* [Work task] Nothing is to be output except the lines from the one containing "[button] (254, 1322)" through the end of the material, each reproduced exactly.
[Opening Working data section]
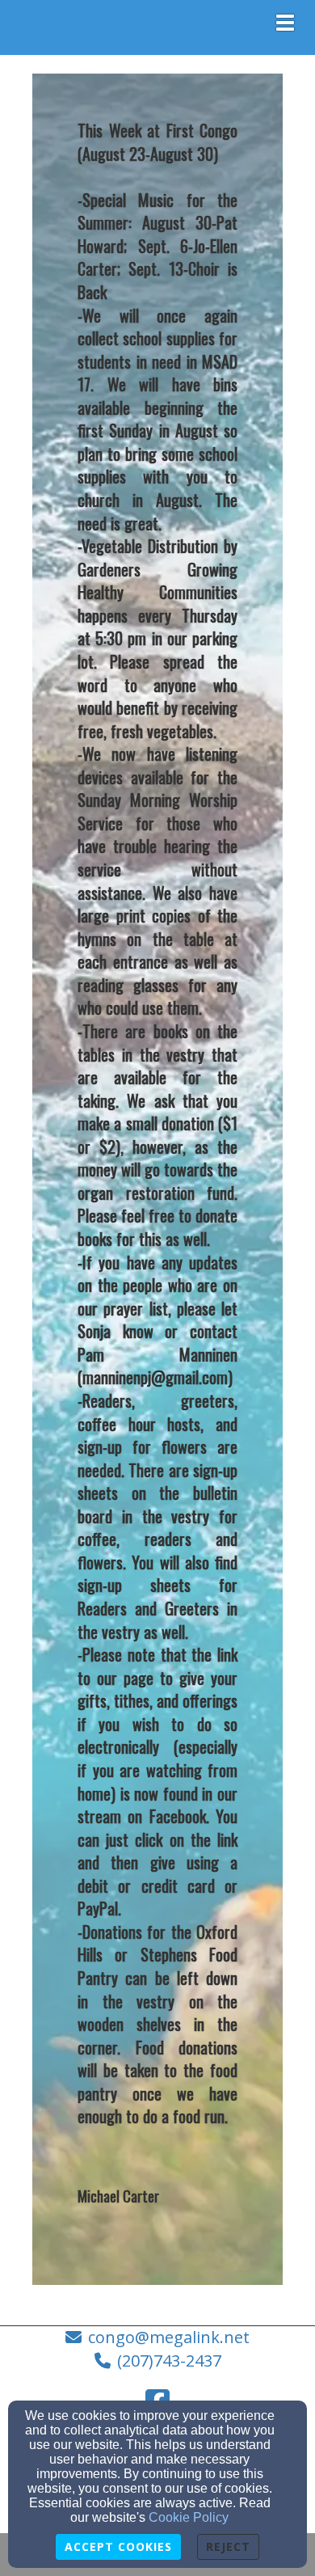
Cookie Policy (189, 2517)
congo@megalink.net (169, 2337)
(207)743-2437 (169, 2360)
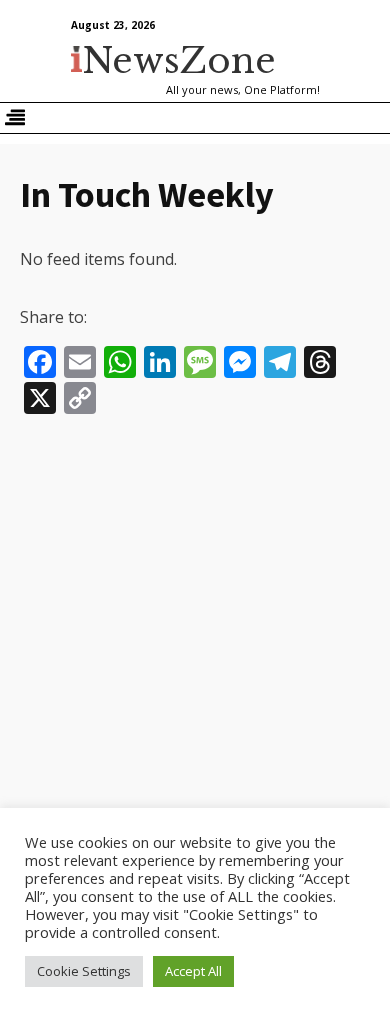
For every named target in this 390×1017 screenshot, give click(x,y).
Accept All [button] (193, 971)
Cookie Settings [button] (84, 971)
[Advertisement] (195, 629)
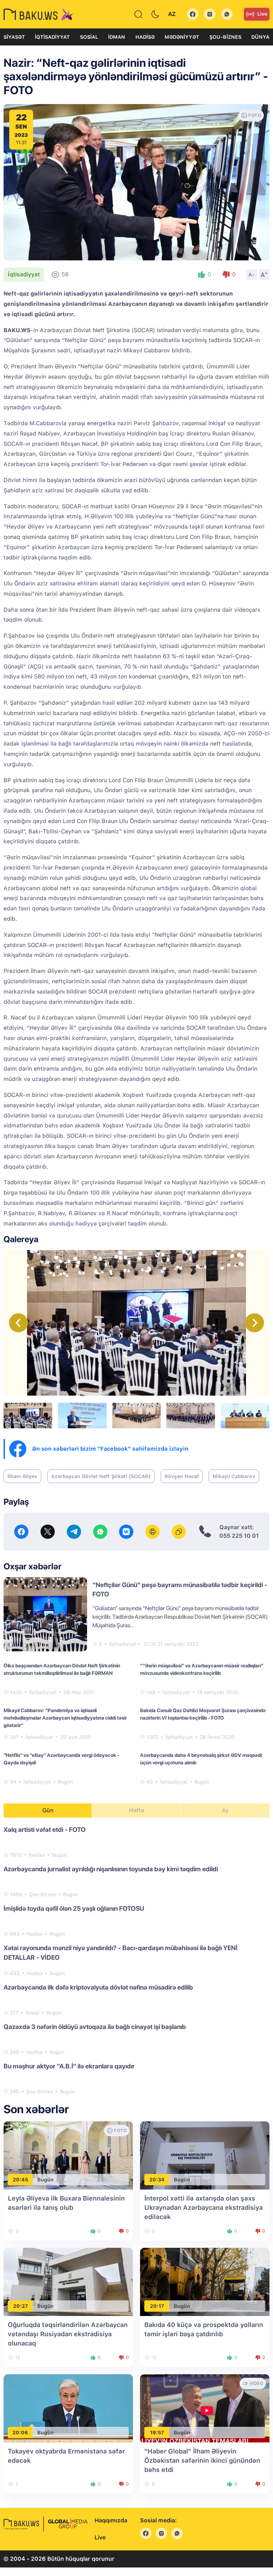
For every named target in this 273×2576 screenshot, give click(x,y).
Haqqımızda (111, 2520)
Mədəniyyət (182, 37)
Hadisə (145, 37)
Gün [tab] (48, 1810)
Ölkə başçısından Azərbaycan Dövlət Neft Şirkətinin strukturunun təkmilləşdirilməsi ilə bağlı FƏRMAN (62, 1669)
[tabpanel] (136, 1960)
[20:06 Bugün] (68, 2407)
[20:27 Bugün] (68, 2281)
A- (251, 274)
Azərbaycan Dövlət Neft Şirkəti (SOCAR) (101, 1476)
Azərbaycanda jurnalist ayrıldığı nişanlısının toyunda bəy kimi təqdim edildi (111, 1869)
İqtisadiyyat (52, 37)
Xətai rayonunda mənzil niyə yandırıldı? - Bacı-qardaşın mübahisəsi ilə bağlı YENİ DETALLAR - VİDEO (120, 1952)
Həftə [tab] (136, 1810)
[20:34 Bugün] (204, 2155)
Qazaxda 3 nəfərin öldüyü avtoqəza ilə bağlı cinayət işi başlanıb (95, 2026)
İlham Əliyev (22, 1476)
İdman (116, 37)
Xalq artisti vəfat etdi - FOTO (45, 1829)
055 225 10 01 (239, 1535)
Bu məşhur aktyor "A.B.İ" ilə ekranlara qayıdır (69, 2066)
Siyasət (14, 37)
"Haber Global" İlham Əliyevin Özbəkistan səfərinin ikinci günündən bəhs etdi (202, 2460)
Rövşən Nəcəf (182, 1476)
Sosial (89, 37)
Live (262, 14)
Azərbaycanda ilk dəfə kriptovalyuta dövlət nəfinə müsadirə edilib (98, 1987)
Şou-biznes (225, 37)
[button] (254, 1322)
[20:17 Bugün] (204, 2281)
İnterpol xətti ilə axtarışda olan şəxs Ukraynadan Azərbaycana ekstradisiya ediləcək (203, 2207)
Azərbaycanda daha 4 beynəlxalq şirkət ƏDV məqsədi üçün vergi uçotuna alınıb (201, 1758)
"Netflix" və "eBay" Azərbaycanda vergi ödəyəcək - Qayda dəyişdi (61, 1758)
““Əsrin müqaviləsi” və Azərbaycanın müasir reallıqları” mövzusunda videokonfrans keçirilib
[Closing Working data section]
* [Exercise result]
[button] (254, 1322)
[20:17 Bugün] (204, 2281)
İnterpol xətti ilə axtarışda olan şəxs Ukraynadan Azərbaycana ekstradisiya ediləcək (203, 2207)
Azərbaycanda daha 4 beynəlxalq şirkət ƏDV məqsədi üçün vergi uçotuna alınıb (201, 1758)
"Netflix" və "eBay" Azərbaycanda vergi ödəyəcək - Qayda dəyişdi (61, 1758)
““Əsrin müqaviləsi” və Azərbaycanın müasir reallıqları” mövzusunda videokonfrans keçirilib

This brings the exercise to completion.